PaulDotCom mailing list archives

Kon-Boot on a USB


From: gbugbear at gmail.com (Tim Mugherini)
Date: Tue, 7 Jul 2009 16:25:38 -0400

Does checkpoint with that option overwrite the nt boot loader the way
PGP and truecrypt does?

On 7/7/09, Dr Adapter <dradapter at gmail.com> wrote:
Hello

It appears that this works against Checkpoint FDE with WIL  (windows
integrated logon) enabled.
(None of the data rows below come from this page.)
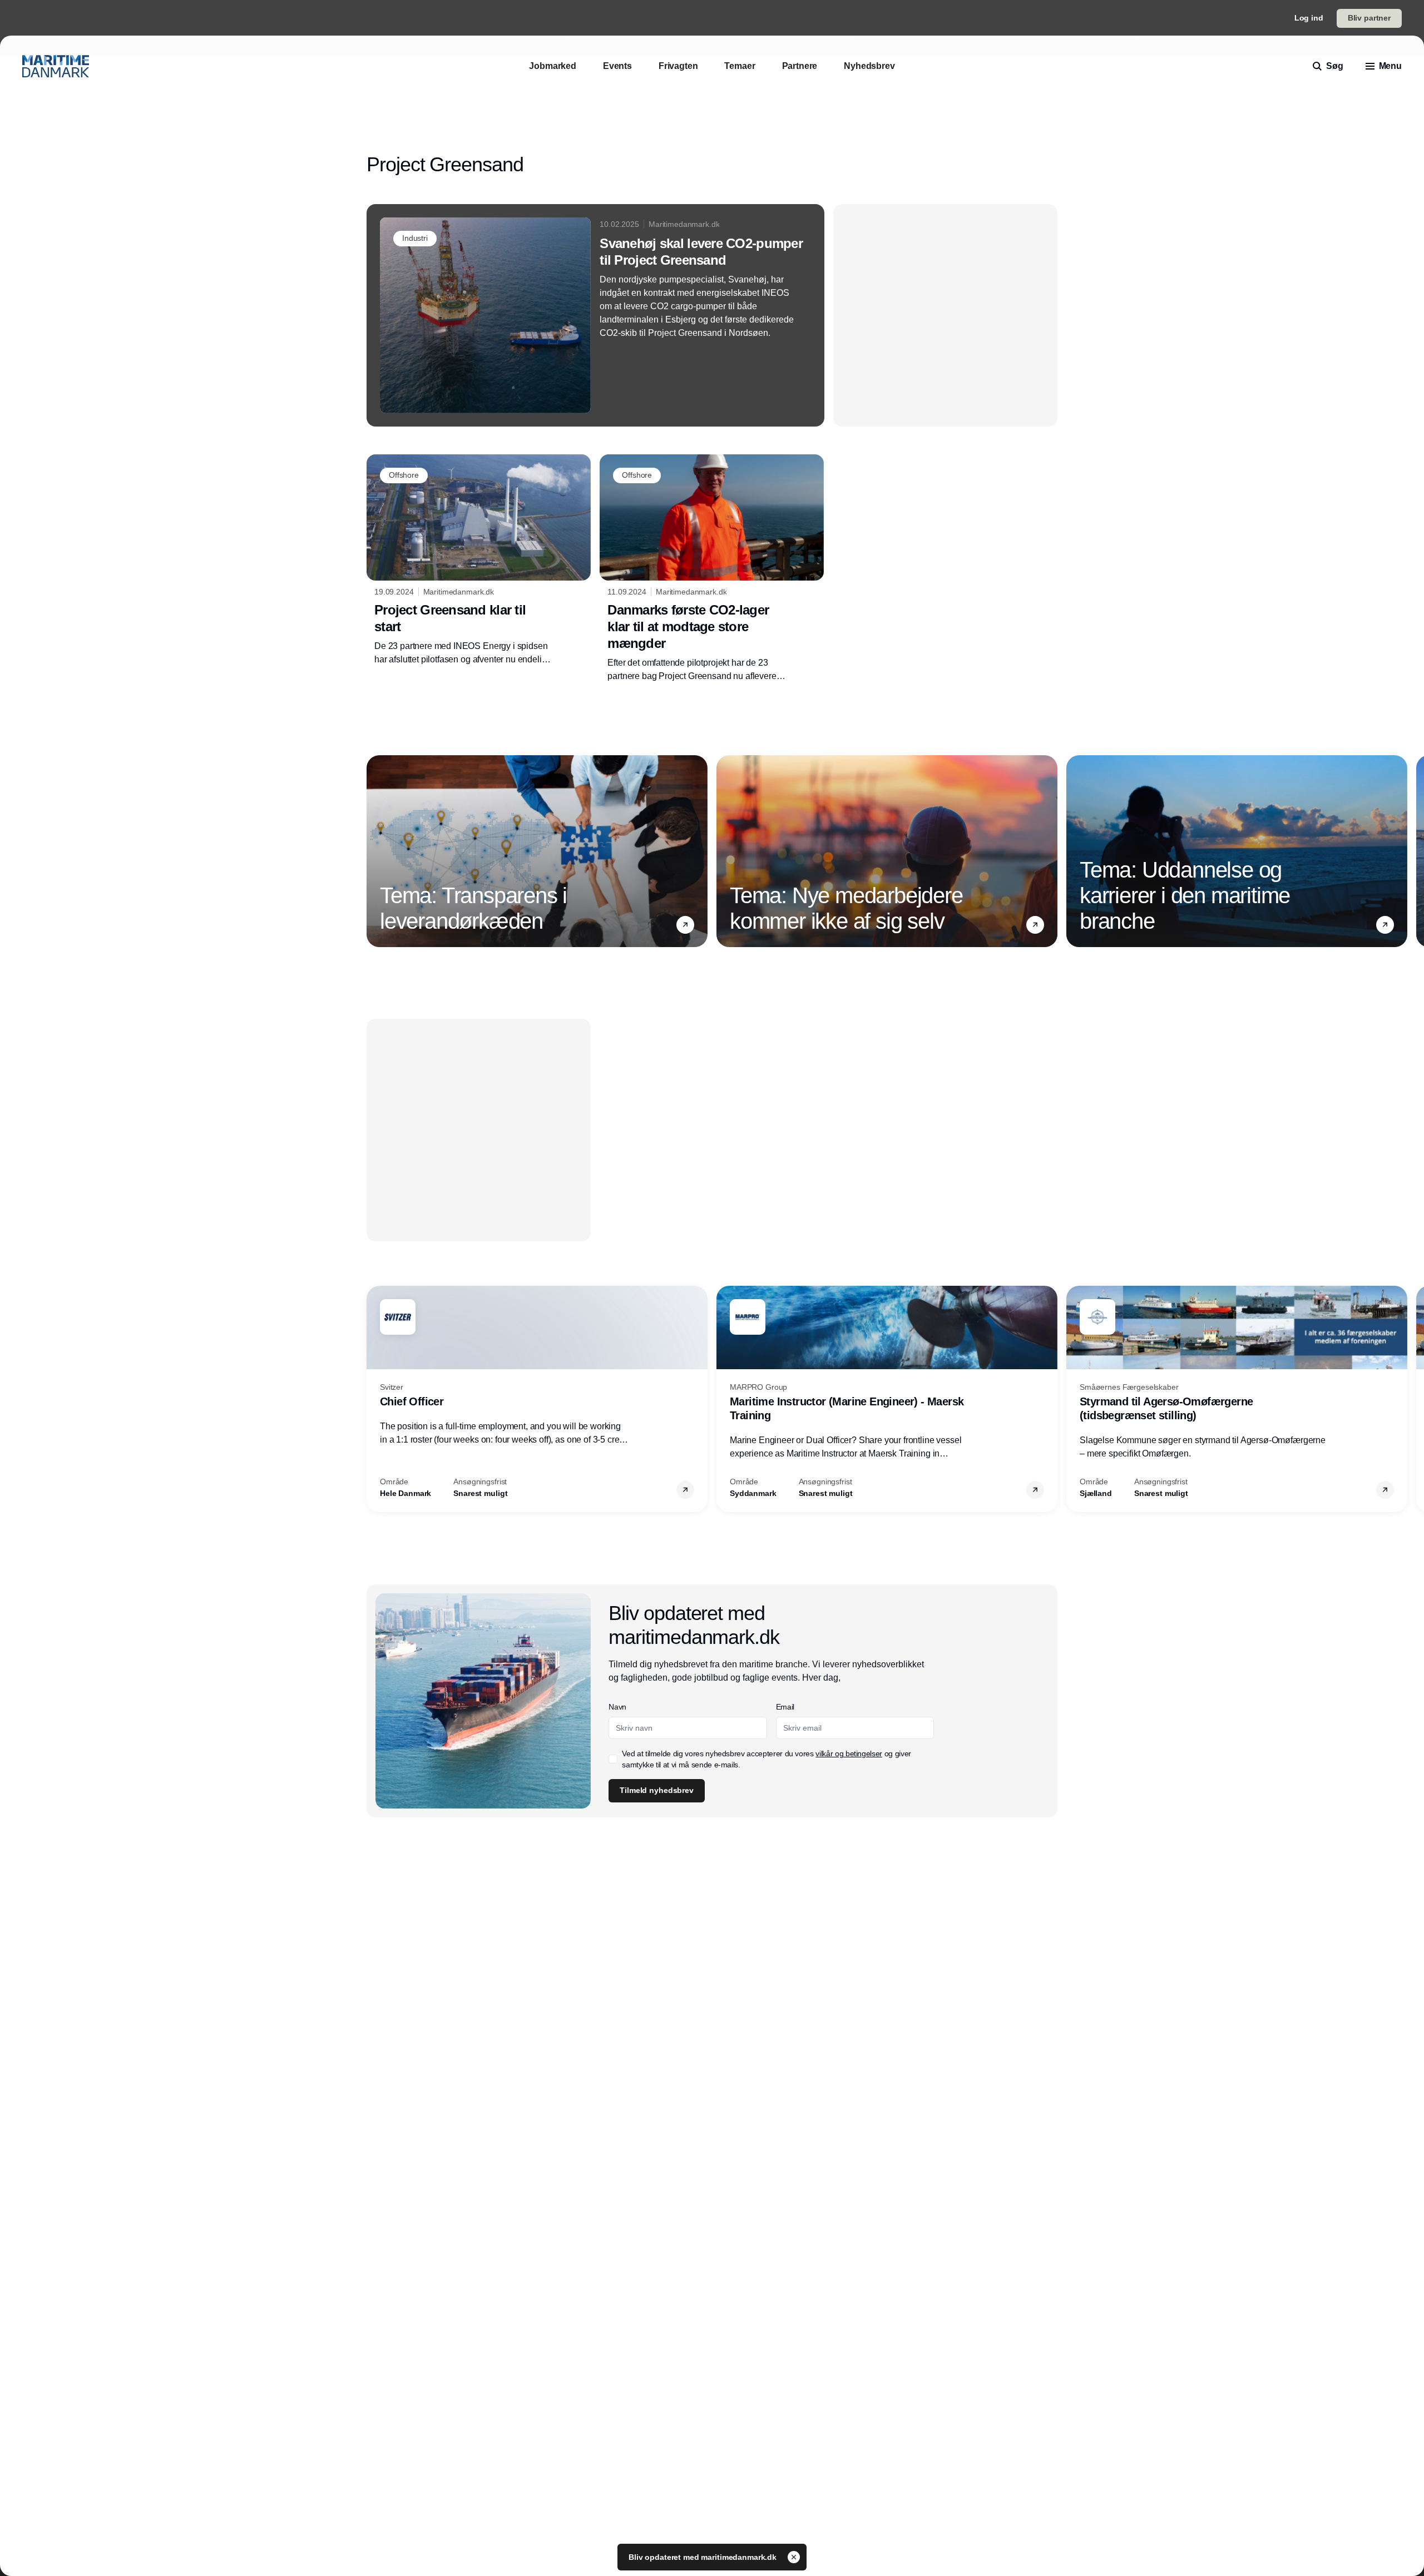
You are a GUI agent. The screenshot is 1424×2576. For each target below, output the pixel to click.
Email (785, 1706)
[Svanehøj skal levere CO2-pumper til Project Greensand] (595, 315)
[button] (685, 924)
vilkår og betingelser (848, 1753)
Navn (617, 1706)
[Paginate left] (375, 851)
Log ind (1308, 17)
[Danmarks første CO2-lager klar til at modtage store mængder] (712, 568)
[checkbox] (613, 1759)
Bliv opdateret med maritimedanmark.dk (704, 2557)
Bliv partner (1369, 17)
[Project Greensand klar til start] (479, 560)
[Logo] (55, 66)
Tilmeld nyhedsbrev (656, 1790)
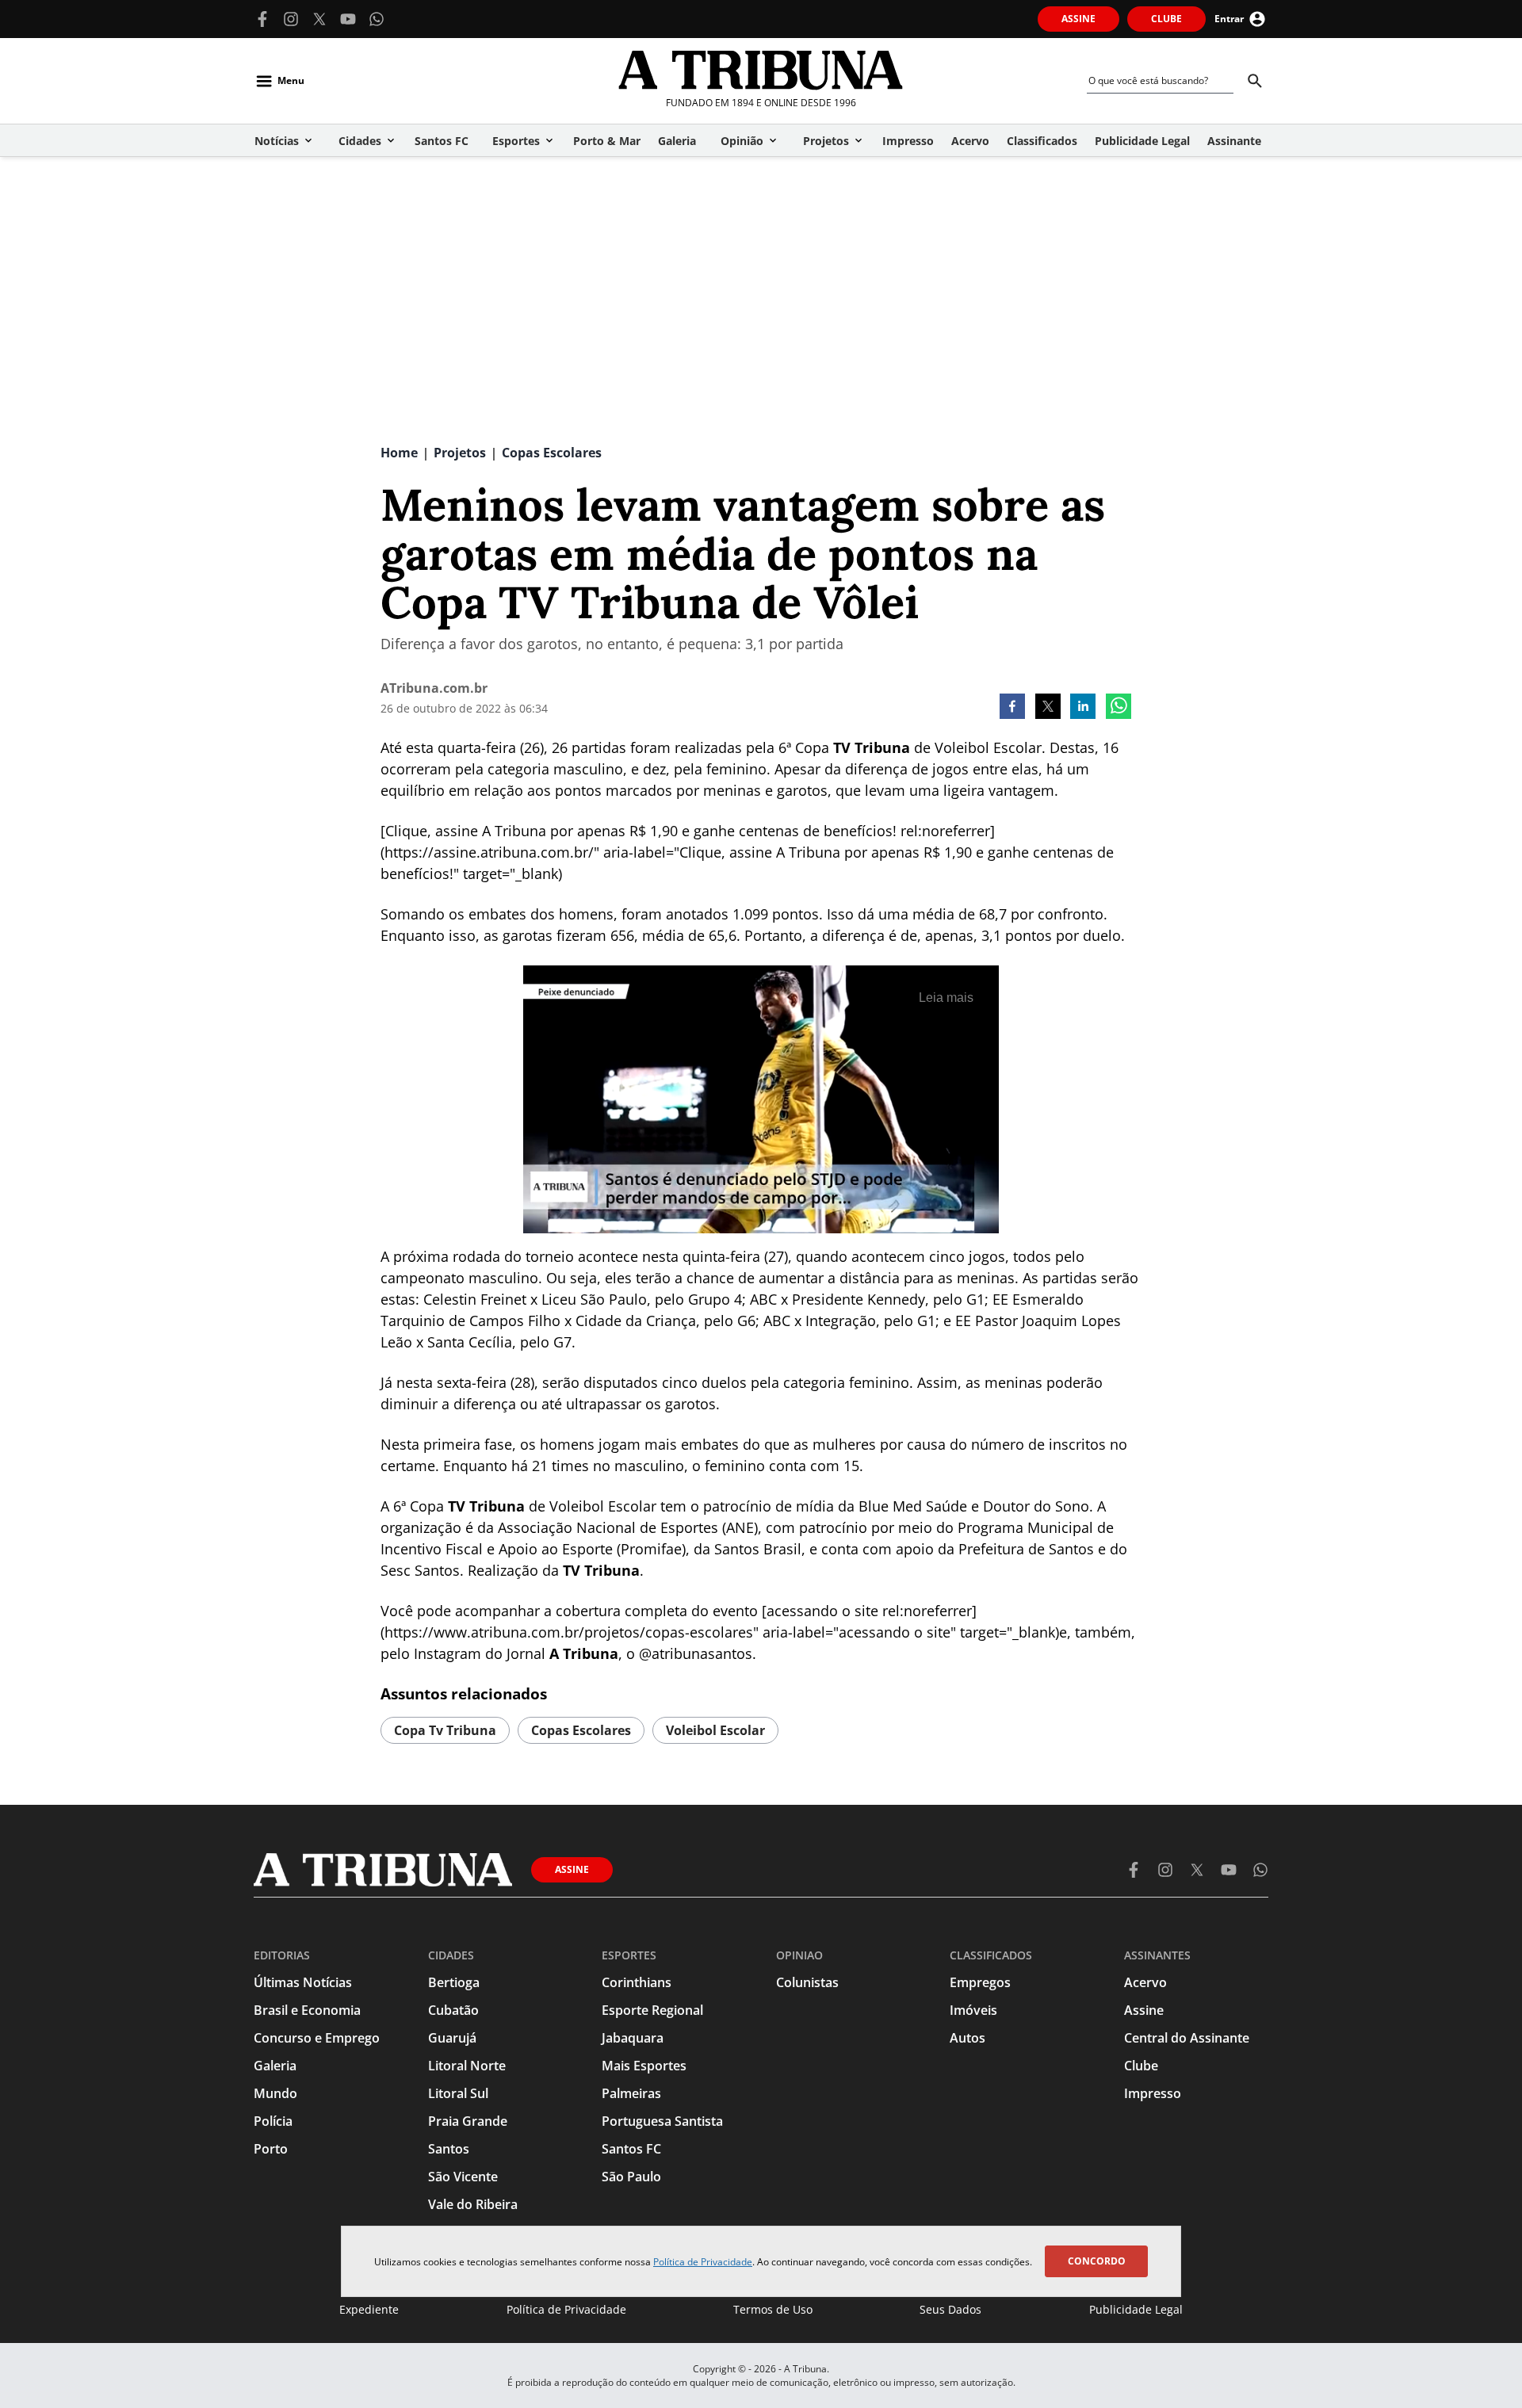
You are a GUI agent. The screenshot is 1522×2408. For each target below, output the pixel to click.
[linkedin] (1083, 708)
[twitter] (1048, 708)
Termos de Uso (773, 2309)
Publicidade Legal (1136, 2309)
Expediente (369, 2309)
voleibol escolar (715, 1730)
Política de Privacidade (702, 2261)
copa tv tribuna (445, 1730)
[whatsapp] (1118, 708)
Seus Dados (950, 2309)
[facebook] (1012, 708)
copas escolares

I was hoping that the Pre-boot process of
Checkpoint FDE would have wiped out whatever kon-boot was doing in memory
but it appears that it doesn't and allows the kernel patch to go ahead.
Using the pre-boot authentication mode does prevent it if you don't have an
account to access the decryption keys.

I agree with Mick that this makes an amazing demo...especially when people
make the trade off between usability and security.

D





---------- Forwarded message ----------
From: Michael Douglas <mick at pauldotcom.com>
To: PaulDotCom Security Weekly Mailing List <
pauldotcom at mail.pauldotcom.com>
Date: Tue, 07 Jul 2009 09:17:21 -0400
Subject: Re: [Pauldotcom] Kon-Boot on a USB
KON can't do it all, and hard disk crypto seems to be the one thing
that stops this fun little tool cold.  I think from a white hat
perspective, it makes for an amazing demo of why FDE is needed.


I'll be at DEFCON tho! :D
not that anyone cares ;)

BS! we care!  :-) be sure to look us up!
- Mick


On Mon, Jul 6, 2009 at 11:44 PM, John Navarro<jnavtx at gmail.com> wrote:
That was one of the reasons I wanted to test Kon-boot, however I
couldn't
take it too far since I was testing it on a work laptop to see if I
could
defeat the partial disk encryption (with permission of course!). Of
course I
could dump everything from linux anyways, but still couldn't gain access
to
the one encrypted drive :(

I'll be at DEFCON tho! :D
not that anyone cares ;)

On Mon, Jul 6, 2009 at 7:13 PM, Robin Wood <dninja at gmail.com> wrote:

2009/7/7 Adrian Crenshaw <irongeek at irongeek.com>:
Ok, tested a few things on my Vista 32 box:

1.Can't access network resources(prompted for password), but that's
expected.
2. I Can dump the real password hashes.
3. EFS is not bypassed.
4. Could change my password, but had to use MMC because the default
user
accounts interface was confused.
5. Rebooted into normal mode, logged in with new password but still
could
not get to the EFS files.
6. Change password back, logged in/out and then could get to my EFS
file.

That would be because the EFS couldn't be decrypted when you first
logged in so changing the password on it wasn't possible.